La prima traccia è 22 (OVER S∞∞N), presente nel singolo 22/10 uscito il 12 agosto, che apre l’album premettendo proprio questo cambiamento: di sottofondo suoni elettronici, mentre in prevalenza c’è la voce di Bon Iver accompagnata da un mix di diversi stili, tra i quali cori gospel, una voce che ricorda quella di Freddy Mercury, sax, voci campionate e chitarre, il tutto mantenendo il beat iniziale fino alla fine e raccontando un pensiero che chiunque almeno una volta fa nella vita: “over soon” cioè “presto sarà finita”. C’è poi 10 d E A T h b R E a s T   (seconda traccia del singolo 22/10) che sembra essere stata registrata su un computer rotto, ma il cui ritmo porta la testa e le spalle a muoversi seguendolo.

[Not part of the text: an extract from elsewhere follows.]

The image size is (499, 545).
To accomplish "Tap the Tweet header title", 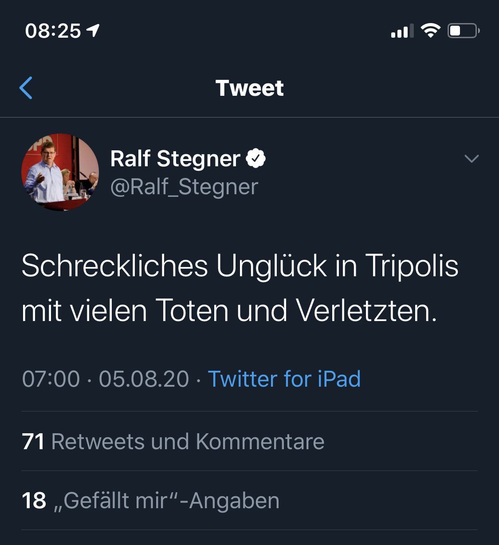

Il contrasto tra base musicale elettronica e voce rende questa traccia una cosa meravigliosa all’ascolto, tutto affiancato da un testo poetico, di quelli che solo Bon Iver può scrivere, con l’amore e l’amicizia come protagonisti. La terza traccia è 715 – CRΣΣKS dove c’è sempre silenzio tranne quando entra la voce, insieme a qualche effetto digitale che la raddoppiano e costruiscono una sorta di base musicale. Dopo c’è 33 “GOD”, secondo singolo dell’album, che parte con un semplice pianoforte, arricchendosi poi con voci campionate e con quella di Justin che parla in modo enigmatico di ricordi, di perdite, anzi, di amori perduti.

 

Ad un certo punto subentra anche Paolo Nutini con l’estratto “We find God and religions to” (“troviamo un Dio e delle religioni”) di Iron Sky che introduce anche il tema della religione. La quinta traccia è 29 #Strafford APTS in cui sembra di tornare all’originario Bon Iver, con uno stile folk poco contaminato dall’elettronica, che subentra raramente a differenza di 666 ʇ  (sesta traccia) che invece è costruita tutta su suoni e voci digitali. In ogni caso, tratto comune rimane la voce di Vernon che resta sempre protagonista della maggior parte delle tracce, indipendentemente dallo stile e dalle scelte musicali.

 

 

 

La traccia numero 7, 21 M♢♢N WATER è forse il pezzo più alternativo e particolare del disco. Qui i suoni diventano sempre più confusi, sovrapponendo ambienti diversi, tutti con una natura propria e contrastante alle altre, dando poco spazio alla voce. Poi c’è 8 (circle), una delle tracce più belle del disco, creata in collaborazione con Ryan Olson e BJ Burton, un bilanciamento perfetto di voci e base musicale elettronica, con un testo che, attraverso un insieme di frasi con un nesso logico difficile da capire, ti arriva dentro. ____45____ è la nona traccia dell’album ed è dominata dal sax, che accompagna la voce durante tutto il pezzo, accogliendo poi anche un banjo, che abbozza un disegno folk. L’ultima traccia è 00000 Million che chiude l’album ricordando l’atmosfera di For Emma, Forever Ago e il suo cantante che tutti conoscono, lasciando la certezza che questo album sarà ascoltato per molto tempo.

Bon Iver è tornato, portando con sé l’aria di neve che lo contraddistingue. Ti fa venir voglia di infilarti un piumino e ricoprirti il collo con una sciarpa e ti augura un buon inverno. Presto sarà finita.